Bill Sweeney, AARP’s senior vice president of government affairs, says the annual COLA is one of the most important elements of the Social Security program.

“This wasn’t originally part of Social Security,” he says, noting that in 1972 AARP fought to make COLAs automatic rather than subject to a congressional vote.

“For many people, Social Security is the only inflation-protected income they have in retirement,” Sweeney says. And for more than 50 years, he adds, the COLA “has allowed America’s seniors to keep up as everyday costs continue to rise — from groceries to housing to prescription drugs.”
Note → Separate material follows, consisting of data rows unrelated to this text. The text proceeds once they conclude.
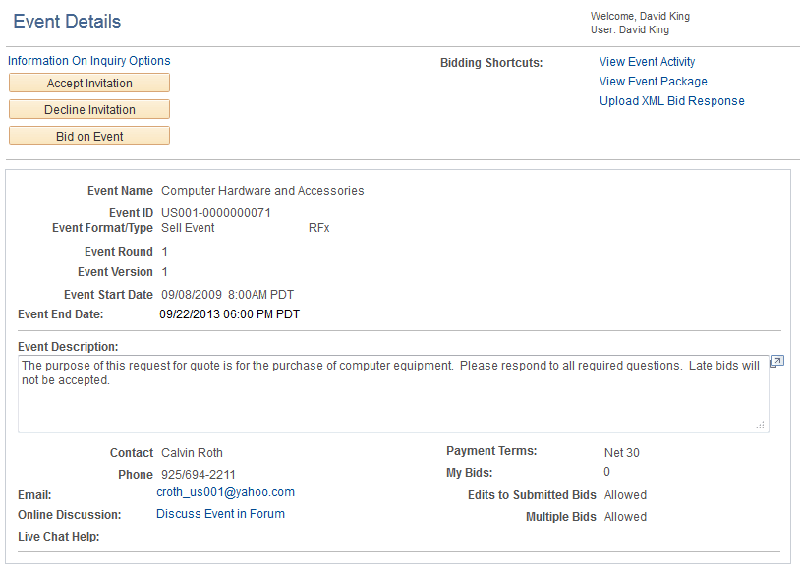
Task: Click the Event End Date value
Action: point(230,314)
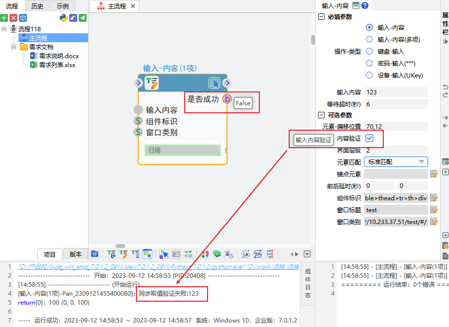Select the 键盘-输入 radio option
The width and height of the screenshot is (449, 327).
369,51
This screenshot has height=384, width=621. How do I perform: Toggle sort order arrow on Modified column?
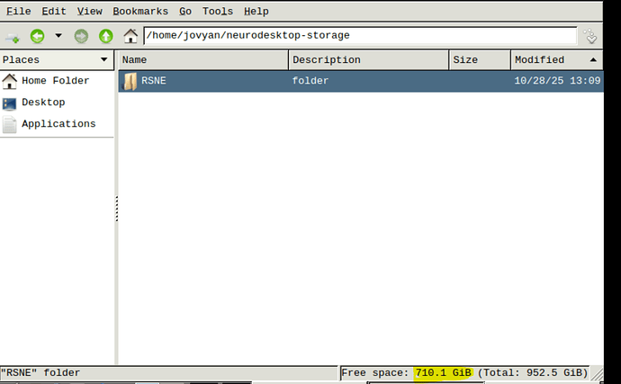[593, 59]
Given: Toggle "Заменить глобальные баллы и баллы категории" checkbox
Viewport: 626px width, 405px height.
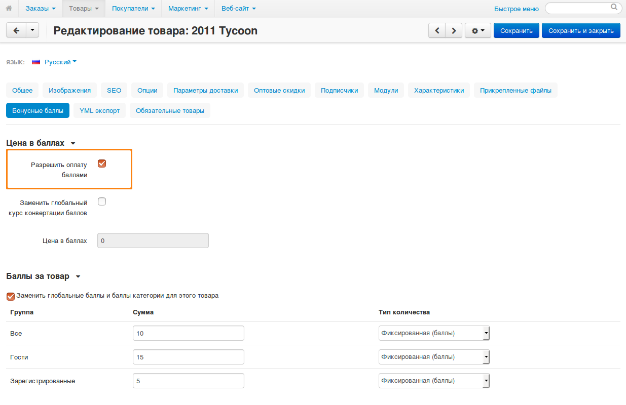Looking at the screenshot, I should pos(11,296).
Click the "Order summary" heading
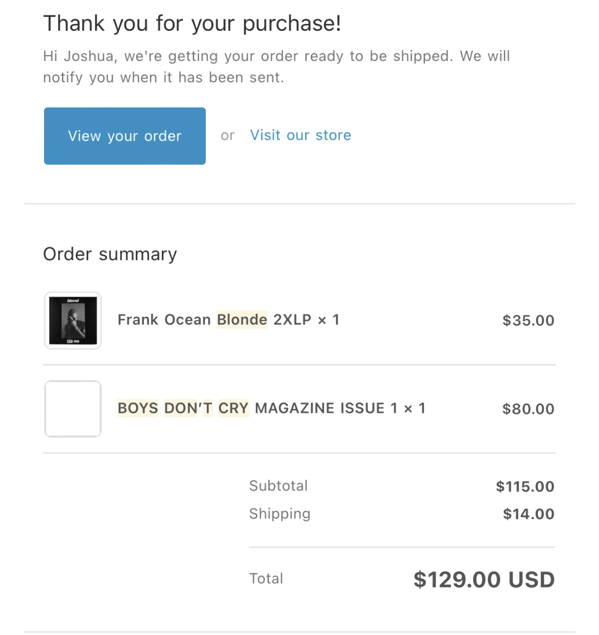 (110, 254)
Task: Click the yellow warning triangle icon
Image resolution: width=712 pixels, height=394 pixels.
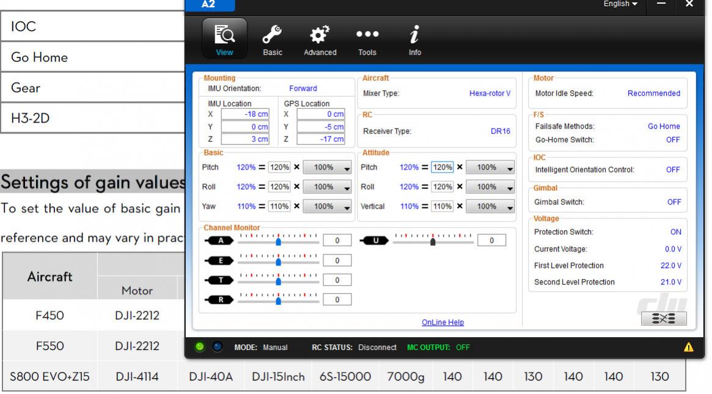Action: point(689,347)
Some older adults may also benefit from a new $6,000 tax deduction for older taxpayers included in the recent “One Big Beautiful Bill.” The measure applies to taxpayers 65 and older with incomes below a certain threshold, starting with their next tax filing and running through the 2028 tax year. After that, it is set to expire. AARP supported the tax provision’s inclusion in the legislation.

The CPI-W is a measure of changes in prices for a selection of goods and services, including food, energy and medical care, that is reported monthly by the BLS. It is a subset of the Consumer Price Index for All Urban Consumers (CPI-U), which tracks a broader range of retail prices and is considered the “headline” number in measuring inflation. (That main index increased 2.7 percent year over year in July.)

How Is the COLA calculated?

To calculate the COLA, the Social Security Administration compares the average CPI-W for the third quarter of each year to the figure for that same period the year before.

From 2001 through 2020, the COLA averaged about 2.2 percent. If there is no inflation, there’s no COLA — that happened in 2009, 2010 and 2015. The biggest adjustment ever was 14.3 percent in 1980.

In 2024, the CPI-W rose 2.9 percent in July, compared with the prior year, then 2.4 percent in August and 2.2 percent in September. Over the full quarter, the index was 2.5 percent higher, on average, than for the same period in 2023.

Social Security benefits can lag inflation during periods of price volatility, leaving some beneficiaries struggling to make ends meet. For example, beneficiaries temporarily lost buying power in 2021, when the 1.3 percent COLA — based on low inflation in 2020 — was outpaced by surging consumer prices during the COVID-19 pandemic.

That pattern repeated in 2022, when benefits increased by 5.9 percent but inflation reached a 9 percent peak. The following year’s COLA of 8.7 percent helped beneficiaries catch up.

While inflation had started to cool this spring, many may still feel that the COLA “hasn’t kept up as much as it should,” Lynch says. “We all know the price of eggs and milk and gas.”

Dutta-Gupta notes that the COLA is based on costs for goods and services used by the “typical urban worker,” not for older adults who may face high medical costs and other extra expenses.

“Sometimes the COLA will understate rising costs faced by people with disabilities and the elderly who depend on Social Security benefits,” he says.

Lynch, who regularly gives seminars on Social Security, says that while the COLA is important, it’s also key for current and future retirees to think carefully about the broader retirement landscape.

“It’s not our parents’ or grandparents’ retirement anymore,” he says. In part because of increased longevity for some Americans, “it’s probably going to be a lot longer, a lot more active, which means they’re going to need more money.”